Concernant Paris 2024, toutes les options semblent possibles à l’approche de la soirée du 26 juillet 2024, que ce soit celle d’un seul individu, comme celle d’un collectif à l’image des Jeux d’hiver de Salt Lake City 2002 ou des Jeux d’été de Londres 2012.
Interrogée à ce sujet cette semaine, en marge du rassemblement des « Étoiles du Sport » à Tignes (Savoie), Marie-José Pérec n’a pas manqué de donner son avis sur la question, alors même que son nom revient régulièrement pour remplir la fonction.
Ainsi que l’a notamment affirmé auprès de l’Agence France Presse (AFP) celle qui fut porte-drapeau de la délégation française aux JO d’Atlanta 1996, mais surtout triple Championne olympique sur 400 mètres (Barcelone 1992 et Atlanta 1996) et 200 mètres (Atlanta 1996) :
Si c’était à moi de choisir, je ne prendrais pas qu’une seule personne pour allumer la vasque. Je prendrais un homme et une femme handisports ainsi qu’un homme et une femme valides.
Je mélangerais les gens parce que la France, c’est ça aujourd’hui.
Pour aller plus loin, Marie-José Pérec évoque la philosophie même du projet de Paris 2024 qui appellerait selon elle à l’installation d’un tel scénario.
Comme elle l’affirme :
On parle d’inclusion.
Si tu dis que les Jeux [Olympiques et Paralympiques] ne font qu’un, si tu as fait cette mascotte et ce logo, il faut aller au bout de ta logique.
Aujourd’hui, avec ce que l’on vit, tu ne peux pas mettre qu’un noir ou un blanc.
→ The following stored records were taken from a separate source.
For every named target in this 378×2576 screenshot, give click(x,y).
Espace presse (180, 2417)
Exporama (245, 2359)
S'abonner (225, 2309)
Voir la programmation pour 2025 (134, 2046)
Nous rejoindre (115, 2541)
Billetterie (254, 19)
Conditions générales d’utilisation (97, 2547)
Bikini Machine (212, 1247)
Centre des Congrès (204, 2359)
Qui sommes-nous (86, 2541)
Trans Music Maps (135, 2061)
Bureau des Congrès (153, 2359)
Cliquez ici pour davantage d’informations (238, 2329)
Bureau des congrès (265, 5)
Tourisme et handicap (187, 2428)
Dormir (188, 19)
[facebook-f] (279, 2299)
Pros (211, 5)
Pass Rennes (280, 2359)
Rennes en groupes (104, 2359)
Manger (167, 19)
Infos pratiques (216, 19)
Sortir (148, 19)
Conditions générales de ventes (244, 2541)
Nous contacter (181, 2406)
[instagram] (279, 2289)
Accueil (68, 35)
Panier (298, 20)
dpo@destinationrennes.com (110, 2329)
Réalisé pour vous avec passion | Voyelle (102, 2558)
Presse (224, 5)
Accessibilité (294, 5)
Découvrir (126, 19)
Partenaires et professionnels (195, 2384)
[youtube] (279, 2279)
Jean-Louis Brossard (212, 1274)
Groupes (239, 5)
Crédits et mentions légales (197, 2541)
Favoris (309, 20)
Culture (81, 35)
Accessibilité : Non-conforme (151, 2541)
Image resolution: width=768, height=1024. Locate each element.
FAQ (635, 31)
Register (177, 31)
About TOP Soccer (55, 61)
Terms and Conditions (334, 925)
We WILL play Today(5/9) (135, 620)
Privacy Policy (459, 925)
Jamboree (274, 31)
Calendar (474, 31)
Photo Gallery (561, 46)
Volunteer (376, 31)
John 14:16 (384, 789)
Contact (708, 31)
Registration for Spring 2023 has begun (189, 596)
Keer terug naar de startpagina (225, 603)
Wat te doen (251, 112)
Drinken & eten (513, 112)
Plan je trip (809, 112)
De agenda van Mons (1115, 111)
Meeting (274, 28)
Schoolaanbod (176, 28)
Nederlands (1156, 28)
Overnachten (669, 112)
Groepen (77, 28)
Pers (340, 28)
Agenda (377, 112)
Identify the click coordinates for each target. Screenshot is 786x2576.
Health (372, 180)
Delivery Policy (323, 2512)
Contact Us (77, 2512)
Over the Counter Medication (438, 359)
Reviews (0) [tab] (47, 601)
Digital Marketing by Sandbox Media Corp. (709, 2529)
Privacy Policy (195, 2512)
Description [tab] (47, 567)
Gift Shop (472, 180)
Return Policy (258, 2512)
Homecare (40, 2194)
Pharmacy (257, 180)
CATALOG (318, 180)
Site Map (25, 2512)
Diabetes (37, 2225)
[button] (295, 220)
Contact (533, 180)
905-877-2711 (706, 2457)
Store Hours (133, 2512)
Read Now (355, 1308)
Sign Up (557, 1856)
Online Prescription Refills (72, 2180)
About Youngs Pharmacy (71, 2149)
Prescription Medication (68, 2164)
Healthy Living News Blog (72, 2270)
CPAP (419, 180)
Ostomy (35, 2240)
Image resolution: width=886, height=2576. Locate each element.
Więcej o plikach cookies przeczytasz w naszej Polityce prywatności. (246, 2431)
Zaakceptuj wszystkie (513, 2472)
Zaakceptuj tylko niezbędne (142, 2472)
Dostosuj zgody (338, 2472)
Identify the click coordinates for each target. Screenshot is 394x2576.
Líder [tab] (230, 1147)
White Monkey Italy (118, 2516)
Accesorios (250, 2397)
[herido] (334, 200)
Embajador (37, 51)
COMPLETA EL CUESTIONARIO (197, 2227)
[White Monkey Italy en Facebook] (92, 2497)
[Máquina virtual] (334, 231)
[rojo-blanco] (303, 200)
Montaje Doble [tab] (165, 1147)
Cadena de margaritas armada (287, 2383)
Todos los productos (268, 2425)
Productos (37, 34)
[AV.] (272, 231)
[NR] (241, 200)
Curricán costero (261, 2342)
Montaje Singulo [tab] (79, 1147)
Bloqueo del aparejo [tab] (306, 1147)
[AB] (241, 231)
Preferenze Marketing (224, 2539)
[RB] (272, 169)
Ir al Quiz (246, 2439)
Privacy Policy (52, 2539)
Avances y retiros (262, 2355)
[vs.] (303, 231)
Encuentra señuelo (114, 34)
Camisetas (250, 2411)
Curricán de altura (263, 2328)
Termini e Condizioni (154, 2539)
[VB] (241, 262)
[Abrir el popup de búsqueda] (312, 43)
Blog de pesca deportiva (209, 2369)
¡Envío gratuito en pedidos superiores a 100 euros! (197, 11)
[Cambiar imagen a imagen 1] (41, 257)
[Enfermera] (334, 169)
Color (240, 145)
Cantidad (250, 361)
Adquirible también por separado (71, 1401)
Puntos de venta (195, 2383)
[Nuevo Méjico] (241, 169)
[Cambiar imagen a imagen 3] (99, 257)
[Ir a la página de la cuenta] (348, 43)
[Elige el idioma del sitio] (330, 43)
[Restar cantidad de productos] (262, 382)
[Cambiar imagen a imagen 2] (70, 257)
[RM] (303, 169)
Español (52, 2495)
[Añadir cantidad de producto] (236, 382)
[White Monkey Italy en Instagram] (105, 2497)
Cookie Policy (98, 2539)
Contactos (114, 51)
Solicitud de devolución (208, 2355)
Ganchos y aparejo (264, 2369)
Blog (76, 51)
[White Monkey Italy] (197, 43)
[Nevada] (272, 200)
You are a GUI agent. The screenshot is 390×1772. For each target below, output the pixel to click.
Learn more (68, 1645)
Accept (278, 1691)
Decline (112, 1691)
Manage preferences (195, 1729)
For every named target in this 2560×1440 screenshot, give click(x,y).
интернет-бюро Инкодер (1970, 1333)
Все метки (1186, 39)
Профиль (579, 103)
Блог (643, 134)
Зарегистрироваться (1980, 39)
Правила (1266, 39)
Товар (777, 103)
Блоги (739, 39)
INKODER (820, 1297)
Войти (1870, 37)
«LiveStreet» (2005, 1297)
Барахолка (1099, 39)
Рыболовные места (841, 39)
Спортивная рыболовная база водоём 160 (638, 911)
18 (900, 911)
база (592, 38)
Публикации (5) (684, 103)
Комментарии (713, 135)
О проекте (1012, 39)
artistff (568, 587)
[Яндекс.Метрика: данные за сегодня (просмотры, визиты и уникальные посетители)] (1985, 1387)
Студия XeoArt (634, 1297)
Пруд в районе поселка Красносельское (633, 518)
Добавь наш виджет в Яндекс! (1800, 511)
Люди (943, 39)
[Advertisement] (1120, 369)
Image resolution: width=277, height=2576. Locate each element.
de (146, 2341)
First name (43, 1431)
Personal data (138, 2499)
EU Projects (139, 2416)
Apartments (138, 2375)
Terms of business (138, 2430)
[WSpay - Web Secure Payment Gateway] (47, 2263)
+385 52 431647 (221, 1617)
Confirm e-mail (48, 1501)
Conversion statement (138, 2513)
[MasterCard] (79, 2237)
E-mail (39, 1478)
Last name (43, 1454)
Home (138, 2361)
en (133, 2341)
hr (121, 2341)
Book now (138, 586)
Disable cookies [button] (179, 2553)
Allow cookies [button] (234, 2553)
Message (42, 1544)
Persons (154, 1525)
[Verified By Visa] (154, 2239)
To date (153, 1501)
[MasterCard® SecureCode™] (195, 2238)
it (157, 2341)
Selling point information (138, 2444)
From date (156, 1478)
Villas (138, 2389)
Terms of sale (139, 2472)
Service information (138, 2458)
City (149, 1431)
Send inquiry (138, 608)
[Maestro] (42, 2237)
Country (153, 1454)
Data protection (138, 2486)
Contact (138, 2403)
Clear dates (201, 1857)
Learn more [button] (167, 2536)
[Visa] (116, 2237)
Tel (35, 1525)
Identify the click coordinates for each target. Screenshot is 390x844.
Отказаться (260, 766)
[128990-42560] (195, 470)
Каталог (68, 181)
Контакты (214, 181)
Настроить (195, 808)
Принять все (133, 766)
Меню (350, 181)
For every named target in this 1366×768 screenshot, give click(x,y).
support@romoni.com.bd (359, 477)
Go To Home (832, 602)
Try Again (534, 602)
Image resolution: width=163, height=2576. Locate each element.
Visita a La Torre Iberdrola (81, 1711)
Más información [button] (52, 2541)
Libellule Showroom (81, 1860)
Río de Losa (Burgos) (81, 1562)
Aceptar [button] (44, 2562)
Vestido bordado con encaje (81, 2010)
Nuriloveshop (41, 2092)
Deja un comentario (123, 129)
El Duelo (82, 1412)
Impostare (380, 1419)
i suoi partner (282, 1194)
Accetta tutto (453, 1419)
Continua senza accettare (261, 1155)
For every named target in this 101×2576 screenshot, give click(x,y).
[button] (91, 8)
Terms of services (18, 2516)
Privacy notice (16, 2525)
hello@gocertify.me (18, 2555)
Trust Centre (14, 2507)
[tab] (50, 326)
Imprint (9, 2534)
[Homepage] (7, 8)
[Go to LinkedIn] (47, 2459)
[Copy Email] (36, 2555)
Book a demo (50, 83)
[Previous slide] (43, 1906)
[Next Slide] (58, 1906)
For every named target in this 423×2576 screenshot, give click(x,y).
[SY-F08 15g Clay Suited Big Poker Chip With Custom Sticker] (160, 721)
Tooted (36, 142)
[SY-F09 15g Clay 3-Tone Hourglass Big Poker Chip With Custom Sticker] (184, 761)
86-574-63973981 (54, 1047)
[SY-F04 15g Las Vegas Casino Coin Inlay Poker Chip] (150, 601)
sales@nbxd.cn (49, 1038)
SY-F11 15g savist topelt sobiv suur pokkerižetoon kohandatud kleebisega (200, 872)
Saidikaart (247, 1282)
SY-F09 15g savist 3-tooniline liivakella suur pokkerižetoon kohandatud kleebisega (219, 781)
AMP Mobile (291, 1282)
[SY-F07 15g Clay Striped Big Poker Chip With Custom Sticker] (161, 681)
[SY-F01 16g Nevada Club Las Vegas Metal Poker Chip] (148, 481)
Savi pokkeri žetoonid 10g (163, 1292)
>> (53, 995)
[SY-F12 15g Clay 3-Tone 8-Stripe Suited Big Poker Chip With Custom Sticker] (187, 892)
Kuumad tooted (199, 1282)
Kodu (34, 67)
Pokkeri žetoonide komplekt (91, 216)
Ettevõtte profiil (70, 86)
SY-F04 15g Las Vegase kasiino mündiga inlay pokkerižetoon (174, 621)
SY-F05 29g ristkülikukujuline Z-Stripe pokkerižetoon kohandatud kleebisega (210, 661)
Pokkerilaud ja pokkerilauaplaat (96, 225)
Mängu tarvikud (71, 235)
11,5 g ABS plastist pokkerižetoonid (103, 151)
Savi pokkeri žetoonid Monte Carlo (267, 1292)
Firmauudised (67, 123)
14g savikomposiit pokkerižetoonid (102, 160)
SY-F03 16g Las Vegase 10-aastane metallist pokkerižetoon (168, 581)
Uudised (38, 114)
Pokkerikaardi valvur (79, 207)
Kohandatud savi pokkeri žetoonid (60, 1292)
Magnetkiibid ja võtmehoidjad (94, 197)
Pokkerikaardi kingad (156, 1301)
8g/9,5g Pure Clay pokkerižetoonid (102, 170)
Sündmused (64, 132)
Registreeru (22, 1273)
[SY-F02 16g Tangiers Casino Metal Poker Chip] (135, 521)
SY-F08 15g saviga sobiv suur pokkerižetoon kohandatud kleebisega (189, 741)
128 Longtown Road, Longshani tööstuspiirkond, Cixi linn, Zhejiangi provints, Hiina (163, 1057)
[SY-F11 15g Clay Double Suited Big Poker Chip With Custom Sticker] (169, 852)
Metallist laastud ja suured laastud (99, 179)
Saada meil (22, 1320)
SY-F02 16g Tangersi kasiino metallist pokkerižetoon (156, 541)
Et les femmes, il faut qu’on les voie. Une équipe inclusive, je trouve que ce serait le plus beau message que la France puisse envoyer dans ces temps obscurs.
C’est une décision qui marque tellement, qui est très politique. Le monde entier a les yeux braqués sur toi.

Reste désormais à savoir quelle stratégie sera adoptée par le Comité d’Organisation des Jeux (COJO) de Paris 2024 qui, il est vrai, a jusqu’à présent illustré sa volonté d’unir l’événement olympique et paralympique au travers d’une identité visuelle commune.
Cela s’est d’ailleurs matérialisé par la révélation d’un emblème commun, d’un slogan identique, mais également d’une mascotte aux formes similaires. Cela s’est en outre traduit par l’idée de mutualiser une partie des sites, en accueillant en un même lieu des compétitions olympiques puis des épreuves paralympiques, avec parfois un effet miroir, comme pour le Grand Palais (8e arrondissement) qui recevra successivement l’escrime puis l’escrime-fauteuil, ainsi que le taekwondo et le para-taekwondo.
Quoiqu’il en soit, si d’aventure Marie-José Pérec ne devait pas figurer parmi les derniers relayeurs, nul doute que sa présence au sein du contingent de 10 000 « Éclaireurs » sera effective à un moment ou à un autre sur le parcours du Relais de la flamme, dont l’arrivée en France est annoncée pour le 08 mai 2024 à Marseille (Bouches-du-Rhône) et ce, après l’allumage à Olympie (Grèce), le 16 avril prochain.